В уме я разыгрывала, как буду вести себя, когда за мной придут. Все отрицать? Но если за мной придут, значит, у них есть улики. А если узнают, что я связана с Тессой, моя песенка спета. В считаные минуты обнаружится, что она не живет ни в какой Сойнтуле. Затем проверят IP-адрес, с которого «Тесса» отправляла письма, и окажется, что он принадлежит мне. Обо всем расскажут Марион. Потом узнают остальные.
Сидя за столом в ожидании стука в дверь, я прочесывала интернет. Я настроила сервис оповещений, введя имя Адриана в поле поиска, и новости о нем приходили чуть ли не каждую минуту. В первый день интернет-издания всего мира, даже из Японии, перепечатывали одну и ту же статью. Всю ночь я не сомкнула глаз и не ела, держась на нетронутом ранее запасе адреналина. Слышала, как пришел и ушел Джонти. Наутро четверга, в шесть часов, история продвинулась дальше. Некая газета разместила на своем веб-портале интервью с тем самым пользователем «Красной таблетки», что покинул строй.
Его звали Рэндал Говард. С фотографии смотрел незнакомый человек, но это и неудивительно: почти никто из пользователей сайта не размещал своих фотографий, и вполне возможно, что мы с ним не единожды разговаривали. Он был на год старше меня, толстый, с одутловатым, невыразительным лицом и взъерошенными короткими волосами. На фотографии он сидел на диване рядом с матерью, обнимавшей его за плечи и сурово глядящей в камеру.

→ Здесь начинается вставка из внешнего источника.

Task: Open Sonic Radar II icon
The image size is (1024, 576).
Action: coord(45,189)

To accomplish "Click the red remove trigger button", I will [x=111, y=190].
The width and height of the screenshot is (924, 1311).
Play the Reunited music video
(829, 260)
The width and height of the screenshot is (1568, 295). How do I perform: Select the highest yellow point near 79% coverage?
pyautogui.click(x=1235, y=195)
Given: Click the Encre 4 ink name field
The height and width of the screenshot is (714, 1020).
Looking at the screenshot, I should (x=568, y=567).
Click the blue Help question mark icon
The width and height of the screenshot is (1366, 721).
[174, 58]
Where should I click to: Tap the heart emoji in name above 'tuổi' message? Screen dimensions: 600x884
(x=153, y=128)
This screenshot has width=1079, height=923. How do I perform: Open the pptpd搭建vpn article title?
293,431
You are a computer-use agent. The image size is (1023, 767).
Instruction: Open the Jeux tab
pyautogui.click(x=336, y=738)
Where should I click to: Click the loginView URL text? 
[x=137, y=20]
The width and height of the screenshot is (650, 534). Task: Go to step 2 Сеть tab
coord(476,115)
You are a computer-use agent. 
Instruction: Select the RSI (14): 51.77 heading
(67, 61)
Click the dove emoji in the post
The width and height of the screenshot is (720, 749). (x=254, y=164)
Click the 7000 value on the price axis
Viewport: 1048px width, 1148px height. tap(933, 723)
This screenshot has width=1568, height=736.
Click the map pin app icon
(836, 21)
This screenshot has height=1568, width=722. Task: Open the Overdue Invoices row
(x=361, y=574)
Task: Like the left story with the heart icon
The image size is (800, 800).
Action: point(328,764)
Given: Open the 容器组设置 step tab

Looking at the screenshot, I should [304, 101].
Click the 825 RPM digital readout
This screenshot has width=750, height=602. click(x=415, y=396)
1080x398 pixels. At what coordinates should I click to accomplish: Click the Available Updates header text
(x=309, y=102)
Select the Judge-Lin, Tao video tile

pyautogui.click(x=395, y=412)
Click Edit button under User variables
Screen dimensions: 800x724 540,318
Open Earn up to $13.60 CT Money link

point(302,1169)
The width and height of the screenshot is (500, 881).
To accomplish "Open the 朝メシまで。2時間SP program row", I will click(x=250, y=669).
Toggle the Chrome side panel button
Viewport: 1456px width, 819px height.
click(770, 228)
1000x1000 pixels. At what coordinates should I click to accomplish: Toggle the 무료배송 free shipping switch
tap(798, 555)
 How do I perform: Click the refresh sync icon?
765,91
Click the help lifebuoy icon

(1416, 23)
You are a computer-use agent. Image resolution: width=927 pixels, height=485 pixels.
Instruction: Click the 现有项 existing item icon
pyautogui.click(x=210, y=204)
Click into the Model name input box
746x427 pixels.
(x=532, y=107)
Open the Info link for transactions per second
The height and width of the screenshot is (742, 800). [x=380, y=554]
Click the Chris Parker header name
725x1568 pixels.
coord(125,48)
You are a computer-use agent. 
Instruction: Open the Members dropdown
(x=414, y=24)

С Рэндалом произошло то же, что и со мной. Он, как и я, пришел на форум по рекомендации друга. «Сначала я восхищался Адрианом. Он был такой интеллигентный, остроумный и неравнодушный», – говорил Рэндал. Через год после того, как он зарегистрировался на форуме, Адриан пригласил его на встречу с глазу на глаз.
Кто такой Рэндал? Мы наверняка пересекались, если он так долго пробыл на форуме. Адриан назначил ему встречу – как и мне – в одном из парков, но в статье не говорилось, где именно.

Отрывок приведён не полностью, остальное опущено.